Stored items
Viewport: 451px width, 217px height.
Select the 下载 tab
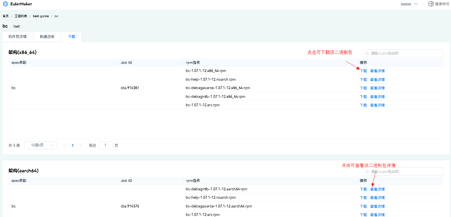(71, 37)
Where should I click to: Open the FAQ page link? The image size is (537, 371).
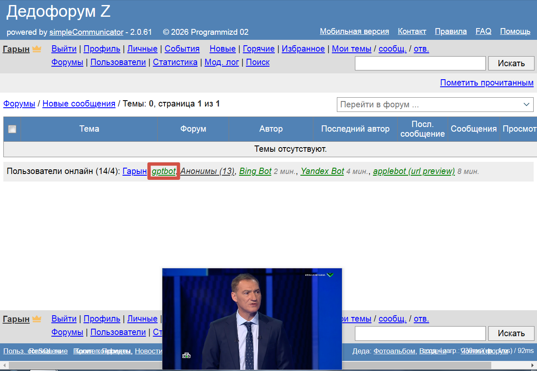tap(483, 31)
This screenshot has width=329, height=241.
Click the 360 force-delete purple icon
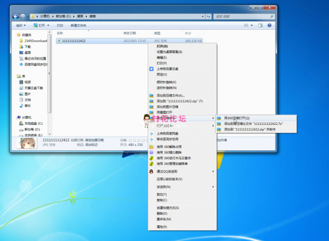pos(151,152)
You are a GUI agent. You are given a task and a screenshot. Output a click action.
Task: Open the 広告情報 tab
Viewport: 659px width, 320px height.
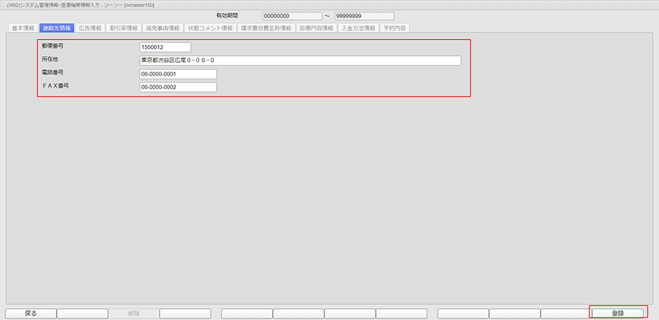point(90,28)
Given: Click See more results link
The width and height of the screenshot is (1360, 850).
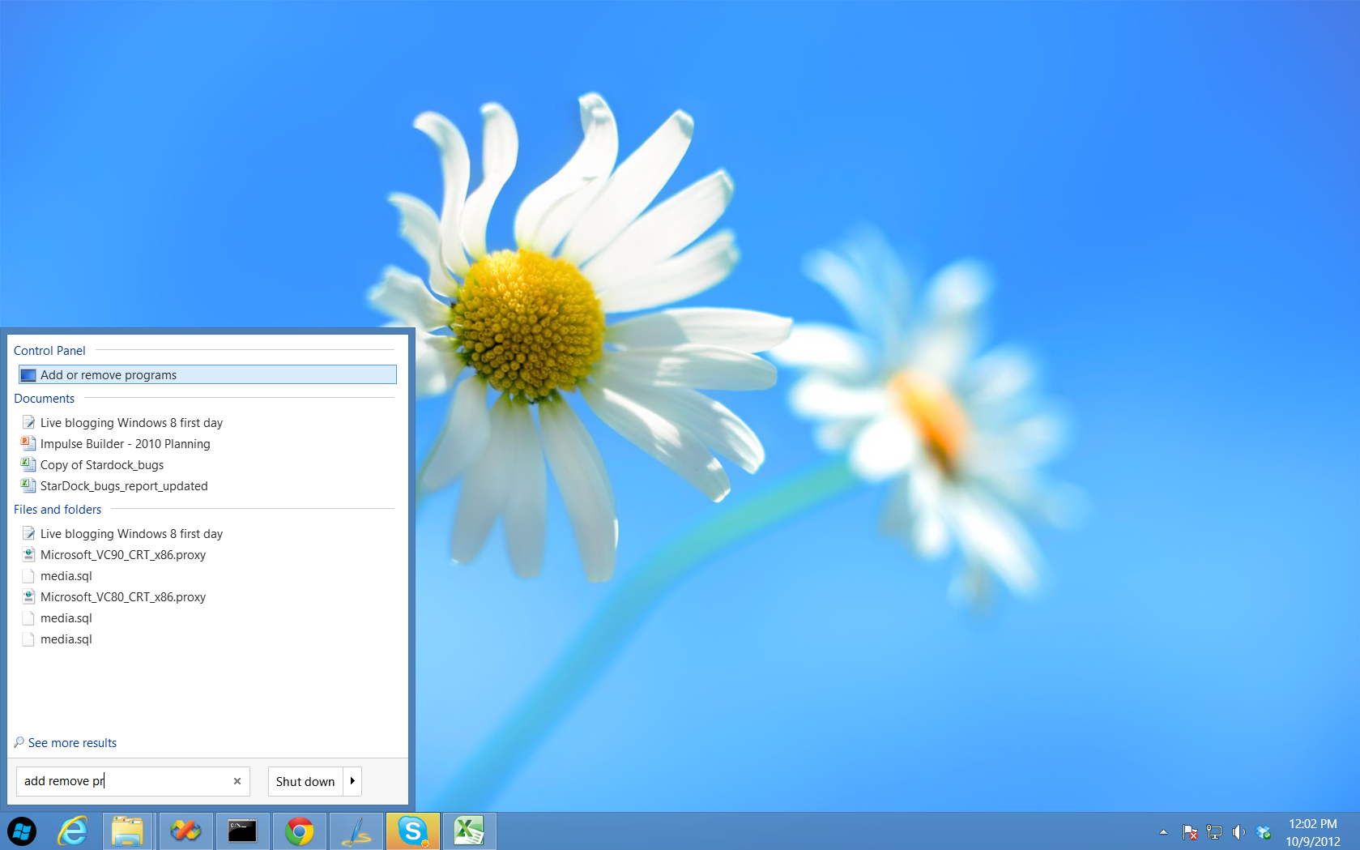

> PROBLEM TO SOLVE
Please copy the data shown above precisely, leaving the images out.

> OUTPUT BELOW
Viewport: 451px width, 217px height.
Select the 下载 tab
(71, 37)
Where should I click to: Open the FAQ page link? The image size is (537, 371).
tap(483, 31)
This screenshot has width=329, height=241.
Click the 360 force-delete purple icon
pos(151,152)
You are a GUI agent. You are given a task and a screenshot. Output a click action.
Task: Open the 広告情報 tab
Viewport: 659px width, 320px height.
point(90,28)
Given: Click See more results link
The width and height of the screenshot is (1360, 850).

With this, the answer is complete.